[Stored records]
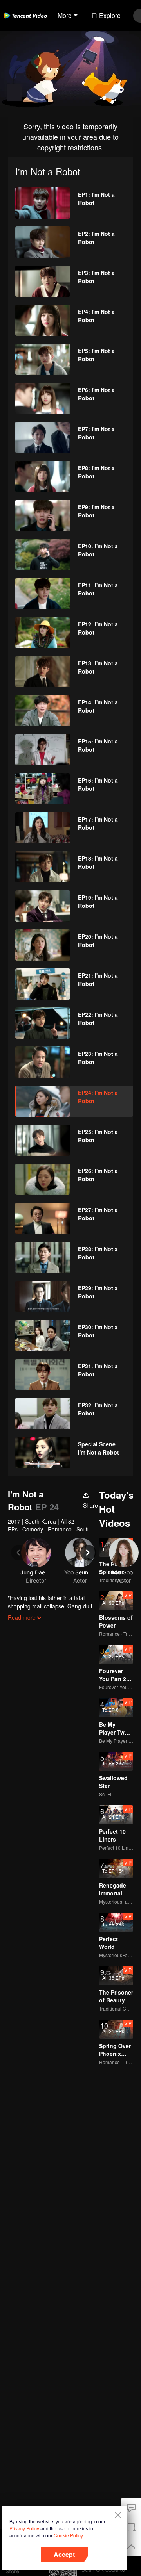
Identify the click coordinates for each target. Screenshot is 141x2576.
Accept (64, 2554)
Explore (110, 15)
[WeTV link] (25, 15)
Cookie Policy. (69, 2535)
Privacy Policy (24, 2528)
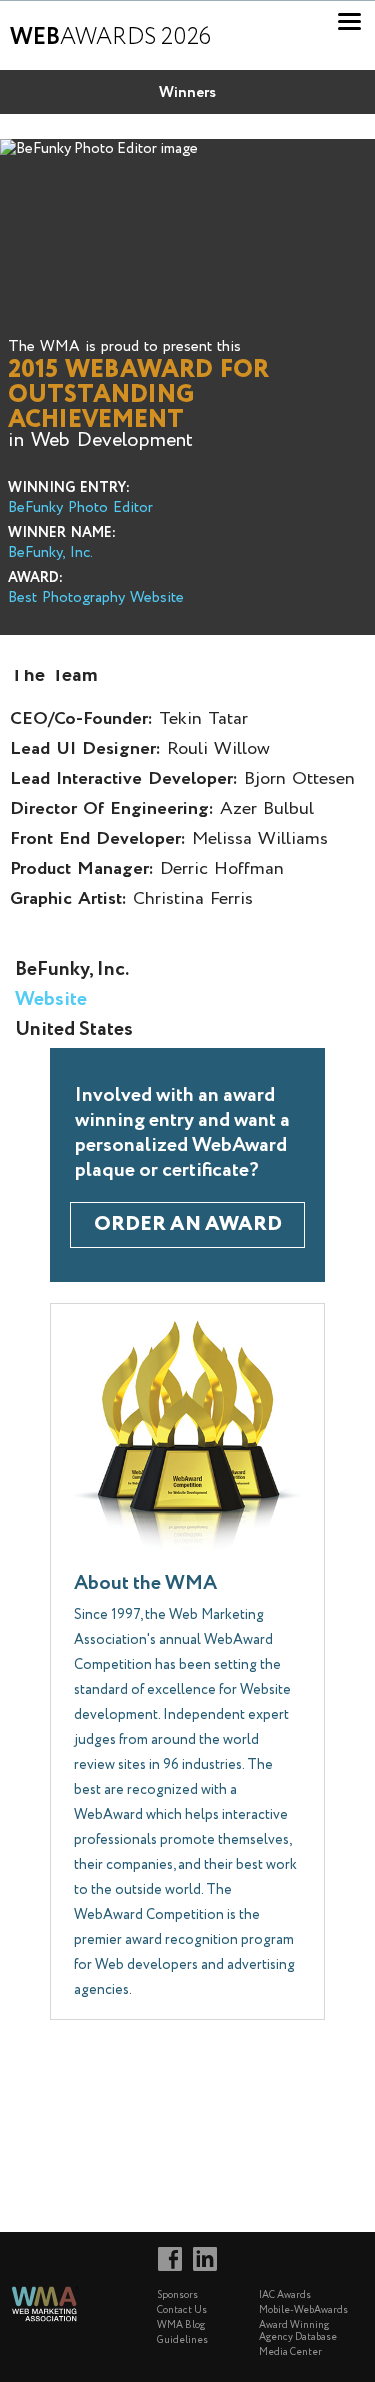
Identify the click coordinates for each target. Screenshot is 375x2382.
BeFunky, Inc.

What the task asks:
Each line of the data needs to be output exactly, with any image excluded.

Response area:
Identify the click coordinates for each target. Screenshot is 141x2576.
Accept (64, 2554)
Explore (110, 15)
[WeTV link] (25, 15)
Cookie Policy. (69, 2535)
Privacy Policy (24, 2528)
Identify the click coordinates for each target. Screenshot is 375x2382.
BeFunky, Inc.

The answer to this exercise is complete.